Entonces yo le narraba aquel witz de Heidelberg que todos los estudiantes de las universidades alemanas se transmitían riendo. En un congreso de hombres de ciencia alemanes celebrado en Heidelberg, después de largas discusiones, se pusieron de acuerdo en afirmar que el mundo se puede explicar con la sola ayuda de la razón. Al final de la discusión, un viejo profesor que hasta entonces había permanecido en silencio, con un sombrero de copa hundido hasta la frente, se levantó y dijo: «Vosotros que lo explicáis todo, ¿podríais decirme cómo me ha salido esta noche esto de la cabeza?»

Y quitándose lentamente el sombrero, mostró un cigarro, un auténtico cigarro de La Habana, que le salía del cráneo calvo.

Ah, ah, c’est merveilleux! —exclamó Jack, riéndose—. ¿Querrás decir entonces que Hitler es un cigarro de La Habana?

—No, quiero decir que Hitler es como un cigarro de La Habana.

-C’est merveilleux! Un cigare! —decía Jack. Y añadía, como presa de imprevista inspiración—: Have a drink, Malaparte. —Pero se corregía y decía, en francés—: Allons boire quelque chose.

El bar de la P. B. S. estaba atestado de oficiales que llevaban ya muchas copas de ventaja sobre nosotros. Nos sentamos en un rincón y comenzamos a beber.

Jack se reía mirando el fondo de su vaso, golpeándose la rodilla con el puño, y de cuando en cuando exclamaba:

C’est merveilleux!

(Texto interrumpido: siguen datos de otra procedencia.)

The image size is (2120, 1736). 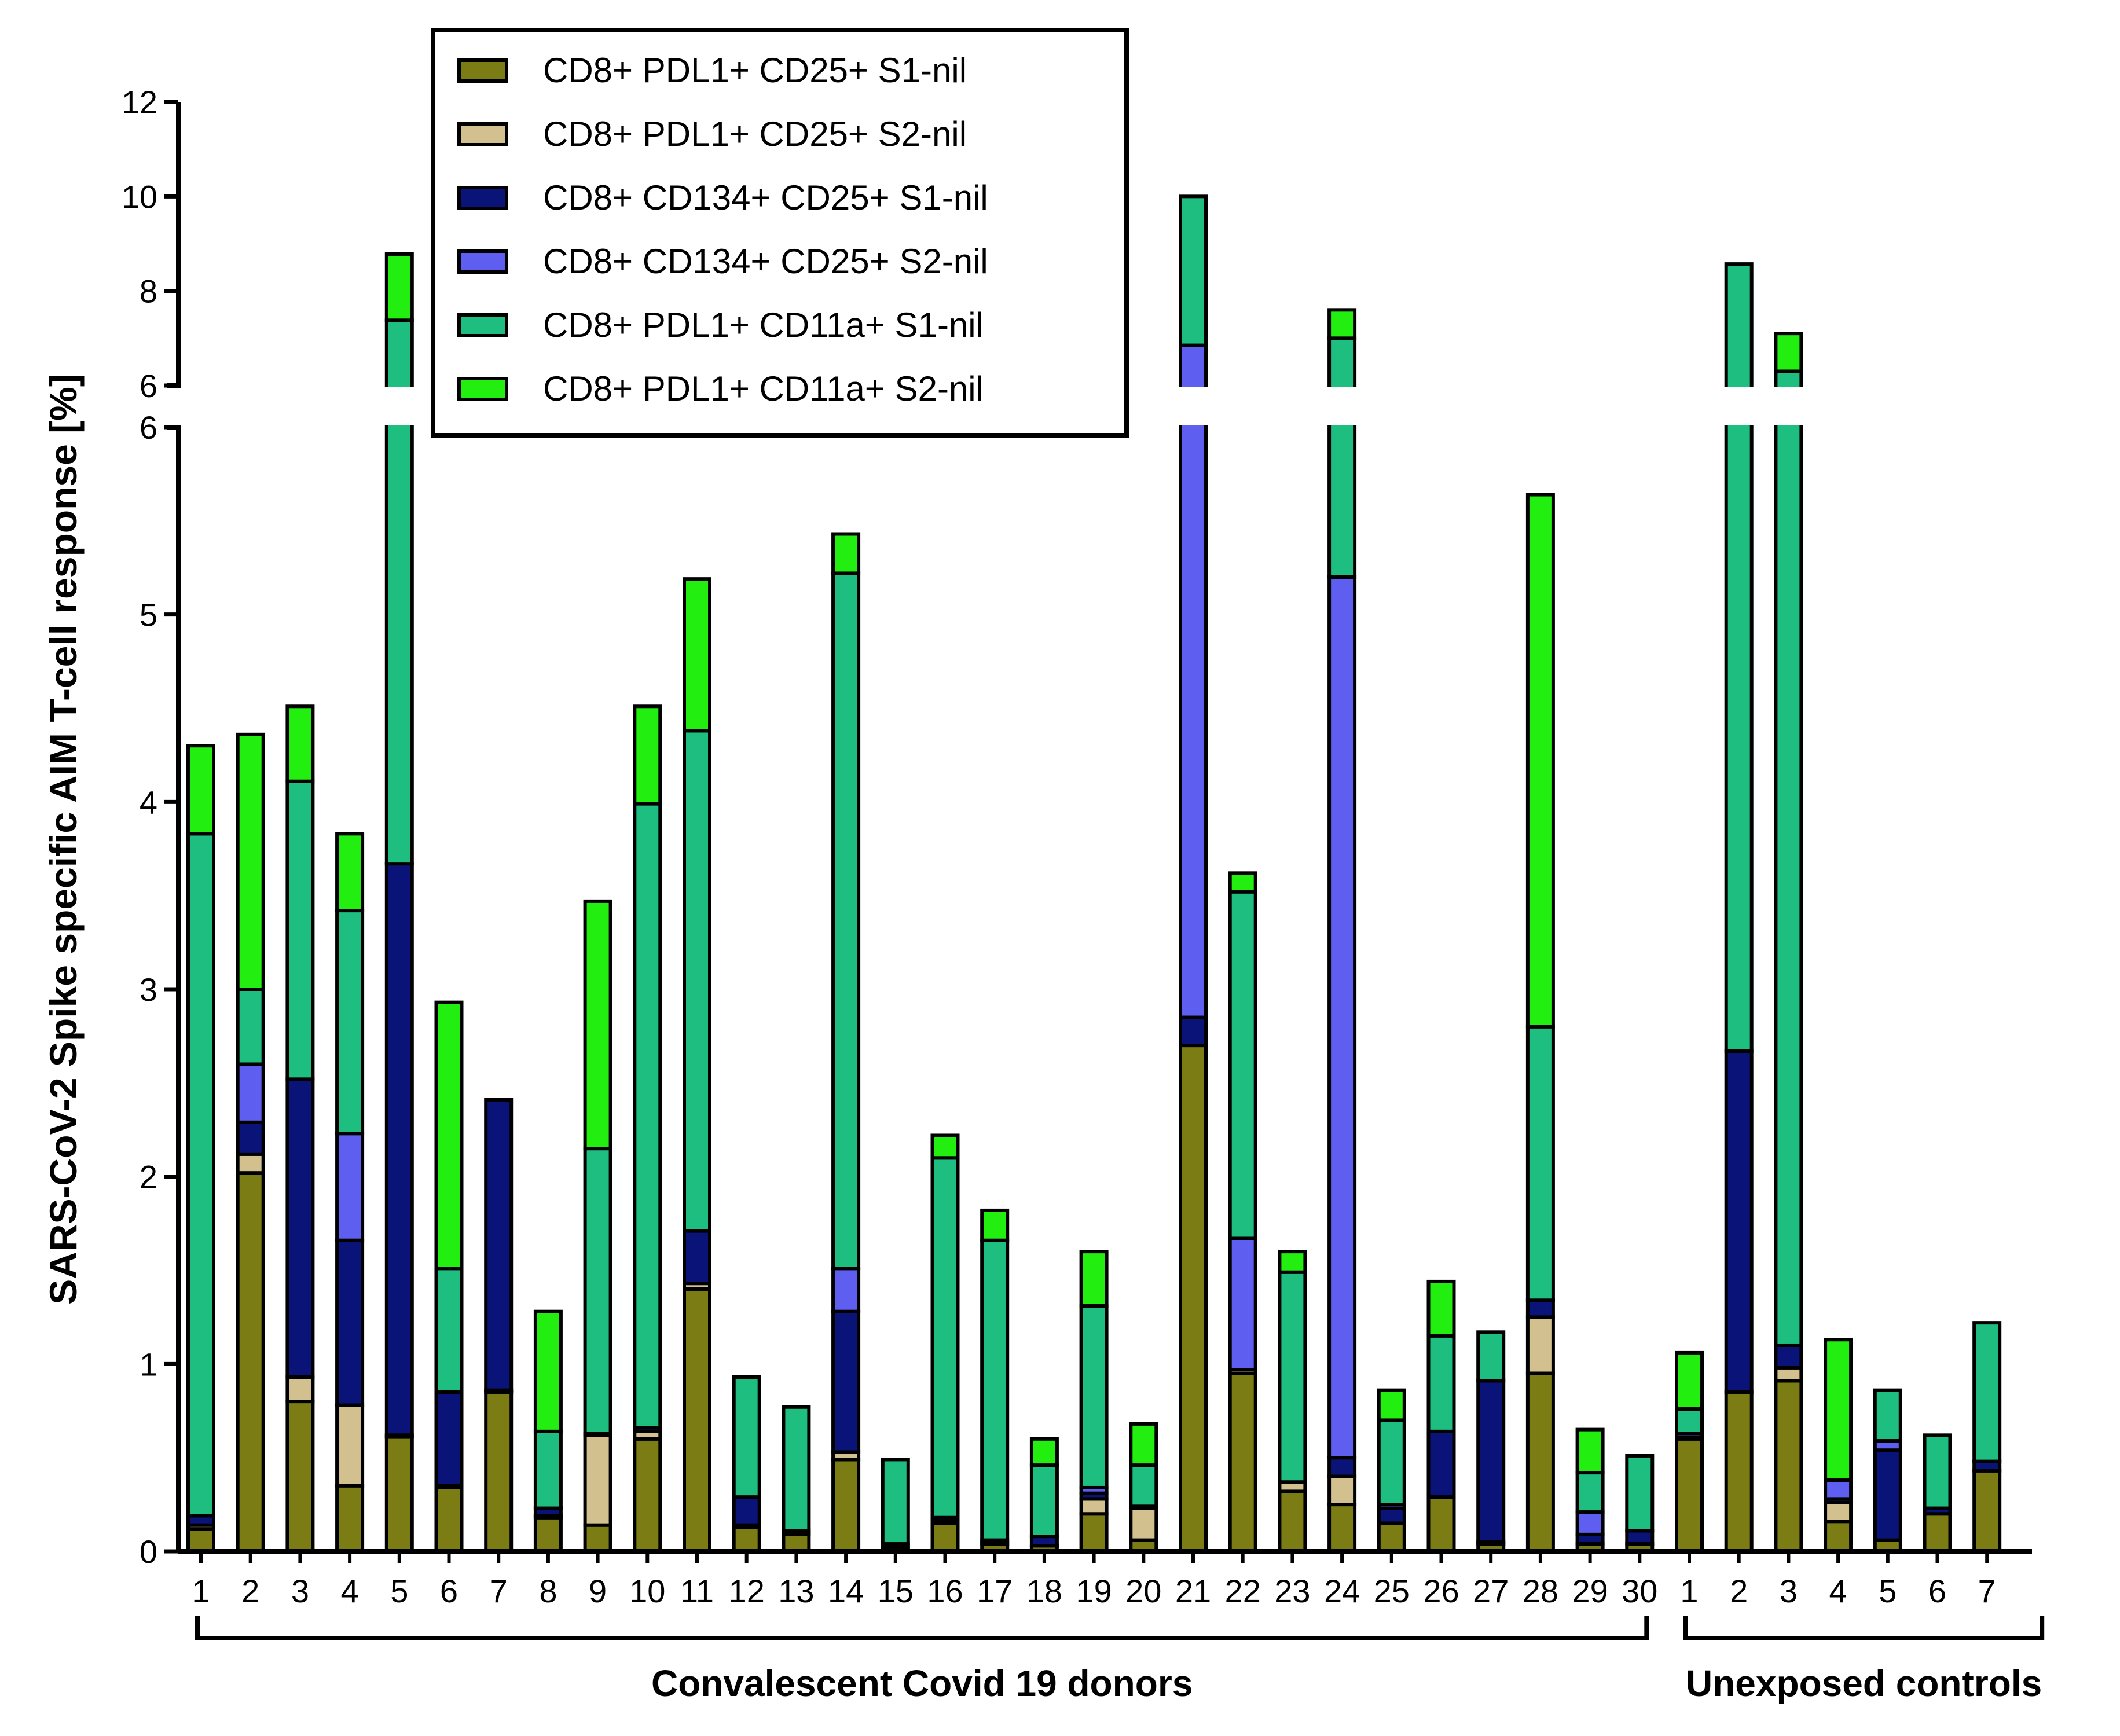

Un cigare!

Hasta que sus ojos se pusieron opacos, y riendo me dijo:

Tu crois vraiment que Hitler…?

Mais oui, naturellement.

Después fuimos a cenar, y nos sentamos en la gran mesa de los seniors officiers de la P. B. S. Los oficiales estaban alegres y me sonreían porque yo era el bastard italian liason officer, this bastard son of a gun. Al llegar un cierto momento, Jack comenzó a contar la historia del congreso de hombres de ciencia de la Universidad de Heidelberg y todos los seniors officiers de la P. B. S. me miraban maravillados, exclamando:

What, a cigar? Do you mean that Hitler is a cigar?

He means that Hitler is a cigar Havana —decía Jack riendo.

Y el coronel Brand, ofreciéndome un cigarro a través de la mesa, me decía con una sonrisa de simpatía:

—¿Le gustan a usted los cigarros? Aquí tiene usted un auténtico habano.